Se había propuesto encontrar a Old Chou. Por eso se había ido de casa la noche anterior, dejando a Gloria dormida en la cocina. La necesidad de encontrar a Old Chou era la fuerza que lo había impulsado a levantarse de la cama, bajar la escalera y salir. Las luces, recordó Sanjay. En cuanto salió al patio, habían asolado sus ojos como una bomba, el resplandor estalló sobre sus retinas, abrasó su mente con un dolor que no era dolor real, sino un recuerdo del dolor, que se llevó cualquier pensamiento sobre Old Chou, el almacén o sus presuntas intenciones. Lo que había hecho a continuación daba la impresión de haberse producido en un estado carente de libre albedrío. Las imágenes de su memoria carecían de coherencia, como un mazo de cartas diseminado sobre la mesa. Era Gloria quien lo había encontrado después, acurrucado en los arbustos que crecían en la base de su casa, llorando como un niño.

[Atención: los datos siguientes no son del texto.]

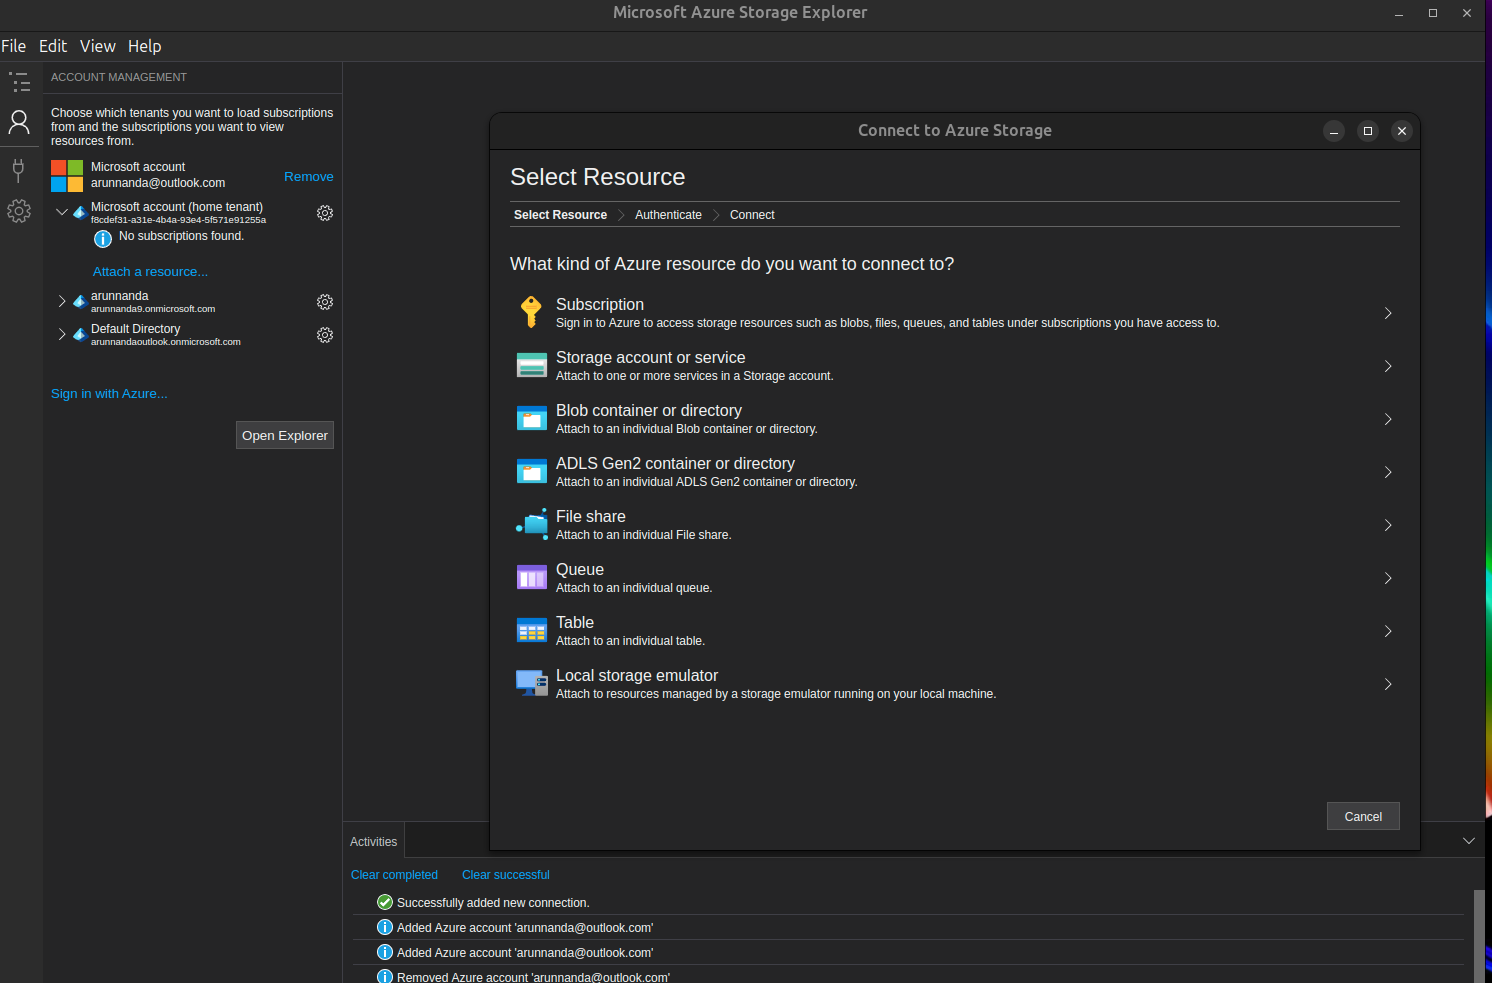Select the Table resource icon
1492x983 pixels.
point(531,630)
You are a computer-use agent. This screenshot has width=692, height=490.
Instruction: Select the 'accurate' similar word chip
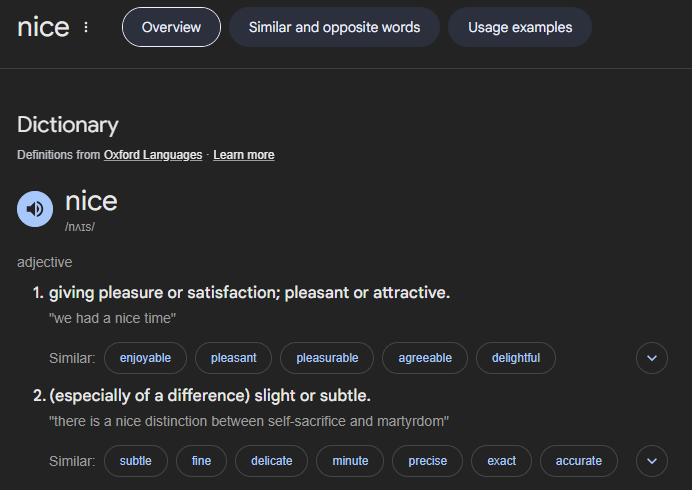[x=579, y=460]
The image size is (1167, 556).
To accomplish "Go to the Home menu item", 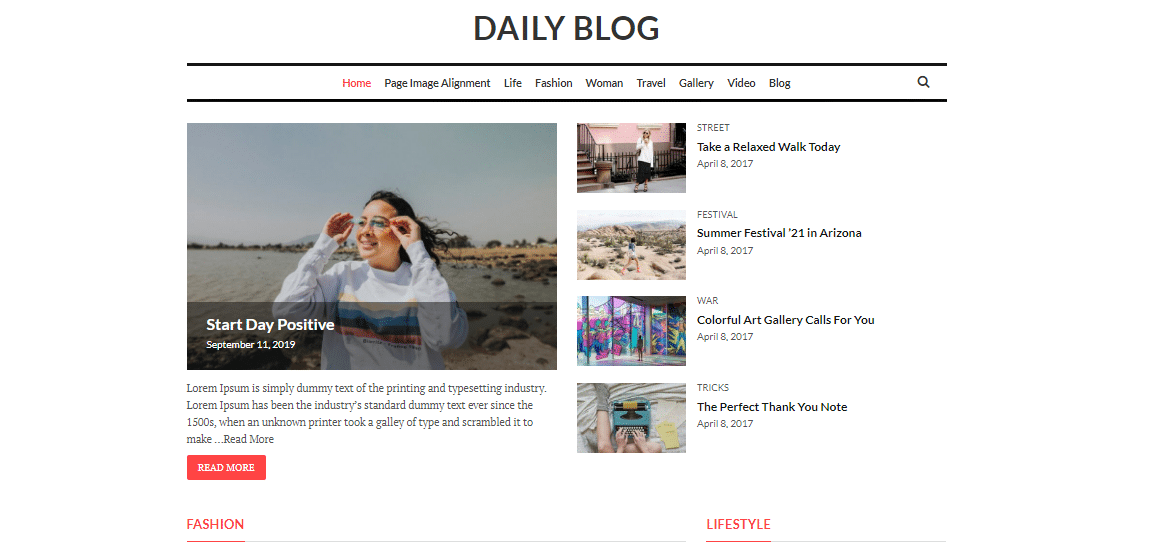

—Sanjay —decía ella—, ¿qué has hecho? ¿Qué has hecho, qué has hecho?

Él no pudo contestarle (pues, en aquel momento, no tenía ni idea), pero a juzgar por su expresión y su voz era espantoso, impensable, como si hubiera matado a alguien, y dejó que ella lo condujera a casa de nuevo y lo acostara. No recordó lo que había hecho hasta que salió el sol.

Se estaba volviendo loco.

El día había transcurrido por fin. Creyó que sólo podría devolver cierta coherencia a su mente perturbada y evitar la repetición de los acontecimientos de la noche anterior si permanecía despierto, y no sólo despierto, sino absolutamente inmóvil, gracias a toda la fuerza de su voluntad. Ésa era su nueva vigilia. Durante un rato, poco después del amanecer y más adelante, mientras la oscuridad se avecinaba, se había producido un alboroto abajo. Había oído las voces de Ian, Ben y Gloria, y se preguntó qué habría sido de Jimmy. Pero eso también había terminado. Experimentó la sensación de estar dentro de una especie de burbuja, mientras todo se desarrollaba a lo lejos, más allá de su alcance. Era consciente, a intervalos, de la presencia de Gloria en la habitación. Su cara preocupada flotaba sobre él, lanzaba preguntas que era incapaz de contestar. «¿Debo hablarles de los fusiles, Sanjay? ¿Debo? No sé qué hacer, no sé qué hacer. ¿Por qué no me hablas, Sanjay?» Pero no podía decir nada. Ni siquiera era capaz de hablar.